• What the task asks
Lay out the rows below as a numbered list, one line per item, skipping any blank lines and leaving out the pictures.

• Provided entries
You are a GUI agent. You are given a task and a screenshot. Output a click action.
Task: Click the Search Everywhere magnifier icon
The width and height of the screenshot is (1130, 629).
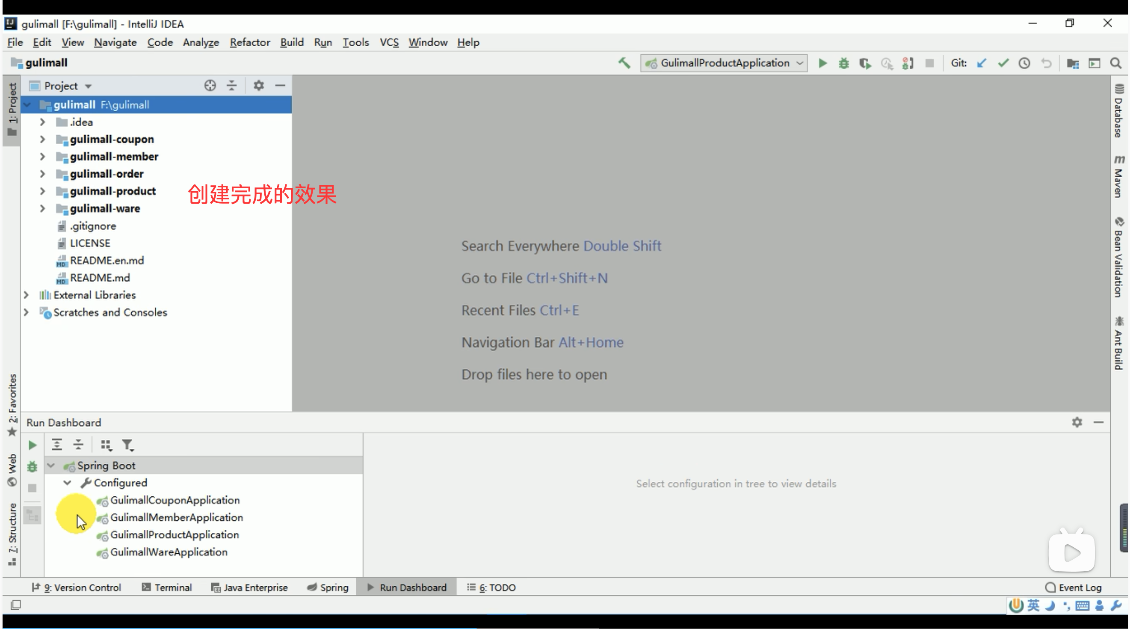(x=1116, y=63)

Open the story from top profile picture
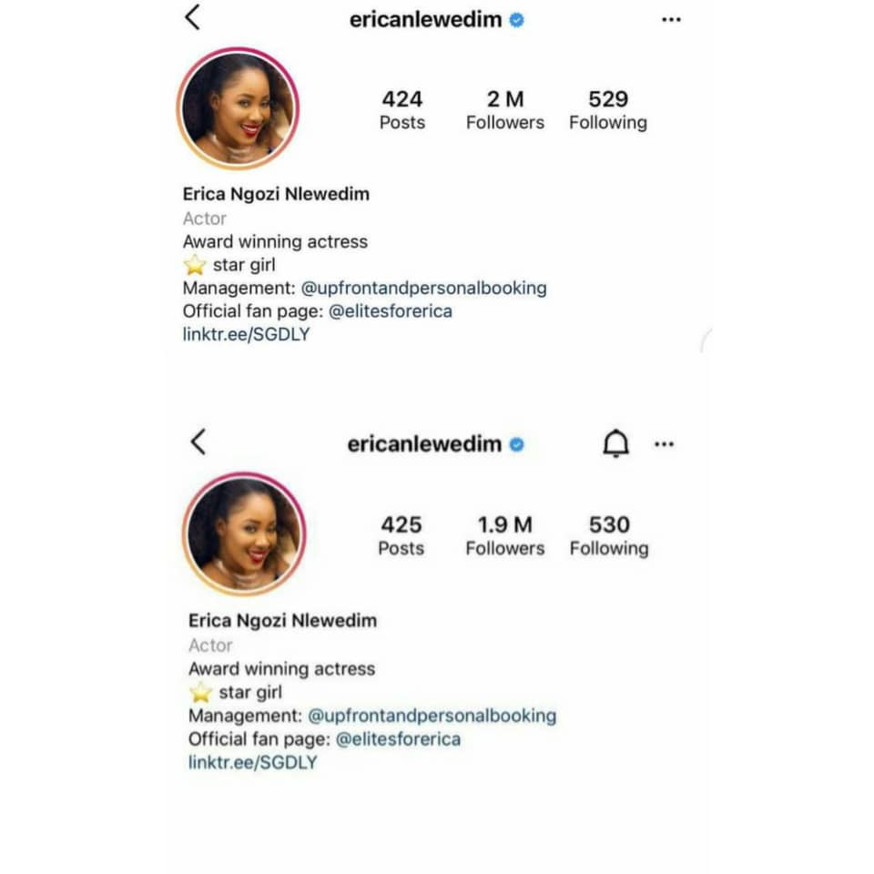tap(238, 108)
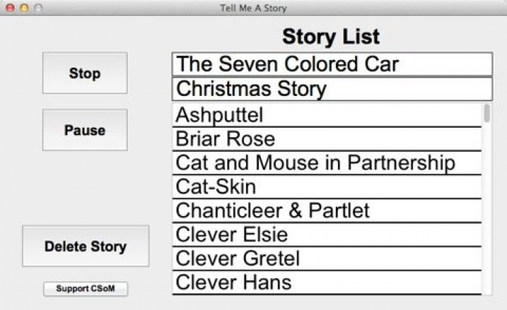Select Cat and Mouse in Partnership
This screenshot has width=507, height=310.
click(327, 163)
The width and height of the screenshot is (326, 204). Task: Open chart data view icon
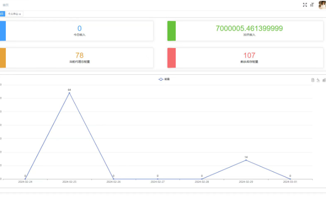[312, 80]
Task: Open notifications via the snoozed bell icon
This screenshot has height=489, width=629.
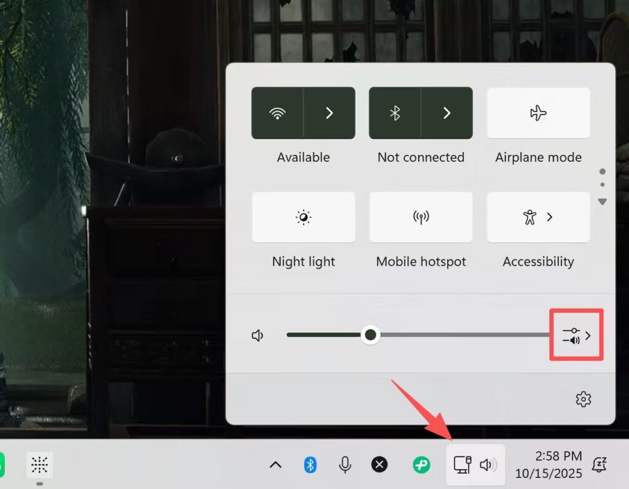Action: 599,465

• Correct result
1. You are a GUI agent. You are given a task and a screenshot. Output a click action.
2. Task: Click the Search Everywhere magnifier icon
3. The width and height of the screenshot is (1130, 629).
4. (x=1116, y=63)
5. Open the story from top profile picture
6. tap(238, 108)
7. Select Cat and Mouse in Partnership
8. This screenshot has width=507, height=310.
9. click(327, 163)
10. The width and height of the screenshot is (326, 204). Task: Open chart data view icon
11. [312, 80]
12. Task: Open notifications via the snoozed bell icon
13. This screenshot has height=489, width=629.
14. Action: 599,465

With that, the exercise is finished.